> [Given problem] Copy every one of the following rows word for word, keeping each line as it appears.

> [Rows from a dataset]
▬▬▬▬▬▬▬▬▬▬
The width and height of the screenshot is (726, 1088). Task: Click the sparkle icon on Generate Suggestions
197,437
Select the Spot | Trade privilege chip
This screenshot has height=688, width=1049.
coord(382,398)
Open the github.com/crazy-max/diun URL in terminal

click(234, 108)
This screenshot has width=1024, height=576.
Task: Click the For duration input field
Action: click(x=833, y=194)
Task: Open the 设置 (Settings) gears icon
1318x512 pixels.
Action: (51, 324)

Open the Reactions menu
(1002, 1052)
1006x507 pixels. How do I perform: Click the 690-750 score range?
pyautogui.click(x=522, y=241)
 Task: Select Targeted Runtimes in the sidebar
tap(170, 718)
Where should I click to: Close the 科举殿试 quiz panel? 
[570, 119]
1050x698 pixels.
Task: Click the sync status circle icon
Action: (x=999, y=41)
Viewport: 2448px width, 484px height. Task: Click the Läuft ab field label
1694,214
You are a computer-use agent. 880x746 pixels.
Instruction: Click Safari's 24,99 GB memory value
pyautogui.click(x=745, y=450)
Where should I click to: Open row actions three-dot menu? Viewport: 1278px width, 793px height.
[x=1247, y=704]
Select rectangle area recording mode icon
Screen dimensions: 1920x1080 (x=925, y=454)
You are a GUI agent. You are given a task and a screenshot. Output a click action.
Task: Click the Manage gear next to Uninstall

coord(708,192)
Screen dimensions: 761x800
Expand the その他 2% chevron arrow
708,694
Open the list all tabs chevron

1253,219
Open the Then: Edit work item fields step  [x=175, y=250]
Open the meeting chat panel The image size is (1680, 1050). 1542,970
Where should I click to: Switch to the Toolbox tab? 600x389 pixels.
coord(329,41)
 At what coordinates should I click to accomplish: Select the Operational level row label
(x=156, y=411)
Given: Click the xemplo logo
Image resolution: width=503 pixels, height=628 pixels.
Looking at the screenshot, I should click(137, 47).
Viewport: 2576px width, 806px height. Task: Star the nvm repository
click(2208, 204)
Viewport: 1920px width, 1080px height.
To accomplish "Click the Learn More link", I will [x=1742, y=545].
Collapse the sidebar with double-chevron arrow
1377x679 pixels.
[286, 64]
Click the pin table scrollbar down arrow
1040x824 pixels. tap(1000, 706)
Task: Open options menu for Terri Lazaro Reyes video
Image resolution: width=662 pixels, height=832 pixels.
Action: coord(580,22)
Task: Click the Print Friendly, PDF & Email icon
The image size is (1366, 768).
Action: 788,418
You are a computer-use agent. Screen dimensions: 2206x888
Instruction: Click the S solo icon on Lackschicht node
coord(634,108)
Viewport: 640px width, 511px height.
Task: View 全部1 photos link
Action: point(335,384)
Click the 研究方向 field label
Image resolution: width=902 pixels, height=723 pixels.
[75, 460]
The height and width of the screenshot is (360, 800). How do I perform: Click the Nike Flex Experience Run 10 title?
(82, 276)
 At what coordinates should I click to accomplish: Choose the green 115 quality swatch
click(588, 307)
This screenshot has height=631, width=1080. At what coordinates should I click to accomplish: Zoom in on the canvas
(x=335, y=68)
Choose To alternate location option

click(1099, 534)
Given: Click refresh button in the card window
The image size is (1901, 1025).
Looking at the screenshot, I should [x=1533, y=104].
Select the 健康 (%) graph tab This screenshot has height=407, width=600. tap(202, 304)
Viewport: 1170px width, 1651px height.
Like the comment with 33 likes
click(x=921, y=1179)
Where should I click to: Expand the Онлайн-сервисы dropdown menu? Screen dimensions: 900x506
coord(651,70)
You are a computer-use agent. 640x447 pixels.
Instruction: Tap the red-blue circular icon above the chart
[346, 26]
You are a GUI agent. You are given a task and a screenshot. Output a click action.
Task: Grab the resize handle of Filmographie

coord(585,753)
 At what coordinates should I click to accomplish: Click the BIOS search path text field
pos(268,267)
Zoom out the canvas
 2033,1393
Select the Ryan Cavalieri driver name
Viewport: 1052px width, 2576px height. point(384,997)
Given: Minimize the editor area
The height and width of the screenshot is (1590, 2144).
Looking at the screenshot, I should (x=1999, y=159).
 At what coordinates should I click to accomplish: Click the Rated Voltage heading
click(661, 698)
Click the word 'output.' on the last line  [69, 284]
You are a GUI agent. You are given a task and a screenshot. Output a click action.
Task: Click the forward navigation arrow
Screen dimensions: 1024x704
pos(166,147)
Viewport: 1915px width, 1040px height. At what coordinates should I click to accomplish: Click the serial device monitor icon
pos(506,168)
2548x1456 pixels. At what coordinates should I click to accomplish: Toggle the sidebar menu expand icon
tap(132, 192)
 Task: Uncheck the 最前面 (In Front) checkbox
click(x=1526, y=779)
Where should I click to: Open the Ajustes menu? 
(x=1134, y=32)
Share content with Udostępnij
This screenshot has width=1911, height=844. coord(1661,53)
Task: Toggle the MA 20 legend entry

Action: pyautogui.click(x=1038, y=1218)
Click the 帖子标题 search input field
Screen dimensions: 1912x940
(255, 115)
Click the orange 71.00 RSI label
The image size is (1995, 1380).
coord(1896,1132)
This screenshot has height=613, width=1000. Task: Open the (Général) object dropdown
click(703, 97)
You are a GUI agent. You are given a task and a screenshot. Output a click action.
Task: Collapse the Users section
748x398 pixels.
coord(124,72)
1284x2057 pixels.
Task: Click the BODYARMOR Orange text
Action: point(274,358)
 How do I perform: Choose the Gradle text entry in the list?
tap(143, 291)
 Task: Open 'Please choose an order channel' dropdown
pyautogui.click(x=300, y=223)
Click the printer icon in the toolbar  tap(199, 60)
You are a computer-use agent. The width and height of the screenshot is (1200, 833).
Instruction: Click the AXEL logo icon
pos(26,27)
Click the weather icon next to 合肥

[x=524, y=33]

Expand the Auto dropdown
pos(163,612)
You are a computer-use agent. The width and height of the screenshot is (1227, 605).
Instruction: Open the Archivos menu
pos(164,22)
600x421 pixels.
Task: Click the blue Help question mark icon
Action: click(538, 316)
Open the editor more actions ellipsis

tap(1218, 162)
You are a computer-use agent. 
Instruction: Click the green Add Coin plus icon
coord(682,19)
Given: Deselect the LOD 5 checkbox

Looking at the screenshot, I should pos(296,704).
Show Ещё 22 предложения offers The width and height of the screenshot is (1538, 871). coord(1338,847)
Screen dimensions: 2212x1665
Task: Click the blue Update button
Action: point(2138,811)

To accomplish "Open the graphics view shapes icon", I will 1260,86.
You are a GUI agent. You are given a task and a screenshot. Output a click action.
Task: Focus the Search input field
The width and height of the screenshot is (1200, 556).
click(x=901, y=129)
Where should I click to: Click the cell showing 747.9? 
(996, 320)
▬▬▬▬▬▬▬▬▬▬
> [Answer to the task]
The width and height of the screenshot is (726, 1088). Task: Click the sparkle icon on Generate Suggestions
197,437
Select the Spot | Trade privilege chip
This screenshot has height=688, width=1049.
coord(382,398)
Open the github.com/crazy-max/diun URL in terminal

click(234, 108)
This screenshot has width=1024, height=576.
Task: Click the For duration input field
Action: click(x=833, y=194)
Task: Open the 设置 (Settings) gears icon
1318x512 pixels.
Action: (51, 324)

Open the Reactions menu
(1002, 1052)
1006x507 pixels. How do I perform: Click the 690-750 score range?
pyautogui.click(x=522, y=241)
 Task: Select Targeted Runtimes in the sidebar
tap(170, 718)
Where should I click to: Close the 科举殿试 quiz panel? 
[570, 119]
1050x698 pixels.
Task: Click the sync status circle icon
Action: (x=999, y=41)
Viewport: 2448px width, 484px height. Task: Click the Läuft ab field label
1694,214
You are a computer-use agent. 880x746 pixels.
Instruction: Click Safari's 24,99 GB memory value
pyautogui.click(x=745, y=450)
Where should I click to: Open row actions three-dot menu? Viewport: 1278px width, 793px height.
[x=1247, y=704]
Select rectangle area recording mode icon
Screen dimensions: 1920x1080 (x=925, y=454)
You are a GUI agent. You are given a task and a screenshot. Output a click action.
Task: Click the Manage gear next to Uninstall

coord(708,192)
Screen dimensions: 761x800
Expand the その他 2% chevron arrow
708,694
Open the list all tabs chevron

1253,219
Open the Then: Edit work item fields step  [x=175, y=250]
Open the meeting chat panel The image size is (1680, 1050). 1542,970
Where should I click to: Switch to the Toolbox tab? 600x389 pixels.
coord(329,41)
 At what coordinates should I click to accomplish: Select the Operational level row label
(x=156, y=411)
Given: Click the xemplo logo
Image resolution: width=503 pixels, height=628 pixels.
Looking at the screenshot, I should click(137, 47).
Viewport: 2576px width, 806px height. Task: Star the nvm repository
click(2208, 204)
Viewport: 1920px width, 1080px height.
To accomplish "Click the Learn More link", I will [x=1742, y=545].
Collapse the sidebar with double-chevron arrow
1377x679 pixels.
[286, 64]
Click the pin table scrollbar down arrow
1040x824 pixels. tap(1000, 706)
Task: Open options menu for Terri Lazaro Reyes video
Image resolution: width=662 pixels, height=832 pixels.
Action: coord(580,22)
Task: Click the Print Friendly, PDF & Email icon
The image size is (1366, 768).
Action: 788,418
You are a computer-use agent. Screen dimensions: 2206x888
Instruction: Click the S solo icon on Lackschicht node
coord(634,108)
Viewport: 640px width, 511px height.
Task: View 全部1 photos link
Action: point(335,384)
Click the 研究方向 field label
Image resolution: width=902 pixels, height=723 pixels.
[75, 460]
The height and width of the screenshot is (360, 800). How do I perform: Click the Nike Flex Experience Run 10 title?
(82, 276)
 At what coordinates should I click to accomplish: Choose the green 115 quality swatch
click(588, 307)
This screenshot has height=631, width=1080. At what coordinates should I click to accomplish: Zoom in on the canvas
(x=335, y=68)
Choose To alternate location option

click(1099, 534)
Given: Click refresh button in the card window
The image size is (1901, 1025).
Looking at the screenshot, I should [x=1533, y=104].
Select the 健康 (%) graph tab This screenshot has height=407, width=600. tap(202, 304)
Viewport: 1170px width, 1651px height.
Like the comment with 33 likes
click(x=921, y=1179)
Where should I click to: Expand the Онлайн-сервисы dropdown menu? Screen dimensions: 900x506
coord(651,70)
You are a computer-use agent. 640x447 pixels.
Instruction: Tap the red-blue circular icon above the chart
[346, 26]
You are a GUI agent. You are given a task and a screenshot. Output a click action.
Task: Grab the resize handle of Filmographie

coord(585,753)
 At what coordinates should I click to accomplish: Click the BIOS search path text field
pos(268,267)
Zoom out the canvas
 2033,1393
Select the Ryan Cavalieri driver name
Viewport: 1052px width, 2576px height. point(384,997)
Given: Minimize the editor area
The height and width of the screenshot is (1590, 2144).
Looking at the screenshot, I should (x=1999, y=159).
 At what coordinates should I click to accomplish: Click the Rated Voltage heading
click(661, 698)
Click the word 'output.' on the last line  [69, 284]
You are a GUI agent. You are given a task and a screenshot. Output a click action.
Task: Click the forward navigation arrow
Screen dimensions: 1024x704
pos(166,147)
Viewport: 1915px width, 1040px height. At what coordinates should I click to accomplish: Click the serial device monitor icon
pos(506,168)
2548x1456 pixels. At what coordinates should I click to accomplish: Toggle the sidebar menu expand icon
tap(132, 192)
 Task: Uncheck the 最前面 (In Front) checkbox
click(x=1526, y=779)
Where should I click to: Open the Ajustes menu? 
(x=1134, y=32)
Share content with Udostępnij
This screenshot has width=1911, height=844. coord(1661,53)
Task: Toggle the MA 20 legend entry

Action: pyautogui.click(x=1038, y=1218)
Click the 帖子标题 search input field
Screen dimensions: 1912x940
(255, 115)
Click the orange 71.00 RSI label
The image size is (1995, 1380).
coord(1896,1132)
This screenshot has height=613, width=1000. Task: Open the (Général) object dropdown
click(703, 97)
You are a GUI agent. You are given a task and a screenshot. Output a click action.
Task: Collapse the Users section
748x398 pixels.
coord(124,72)
1284x2057 pixels.
Task: Click the BODYARMOR Orange text
Action: point(274,358)
 How do I perform: Choose the Gradle text entry in the list?
tap(143, 291)
 Task: Open 'Please choose an order channel' dropdown
pyautogui.click(x=300, y=223)
Click the printer icon in the toolbar  tap(199, 60)
You are a computer-use agent. The width and height of the screenshot is (1200, 833).
Instruction: Click the AXEL logo icon
pos(26,27)
Click the weather icon next to 合肥

[x=524, y=33]

Expand the Auto dropdown
pos(163,612)
You are a computer-use agent. The width and height of the screenshot is (1227, 605).
Instruction: Open the Archivos menu
pos(164,22)
600x421 pixels.
Task: Click the blue Help question mark icon
Action: click(538, 316)
Open the editor more actions ellipsis

tap(1218, 162)
You are a computer-use agent. 
Instruction: Click the green Add Coin plus icon
coord(682,19)
Given: Deselect the LOD 5 checkbox

Looking at the screenshot, I should pos(296,704).
Show Ещё 22 предложения offers The width and height of the screenshot is (1538, 871). coord(1338,847)
Screen dimensions: 2212x1665
Task: Click the blue Update button
Action: point(2138,811)

To accomplish "Open the graphics view shapes icon", I will 1260,86.
You are a GUI agent. You are given a task and a screenshot. Output a click action.
Task: Focus the Search input field
The width and height of the screenshot is (1200, 556).
click(x=901, y=129)
Where should I click to: Click the cell showing 747.9? 
(996, 320)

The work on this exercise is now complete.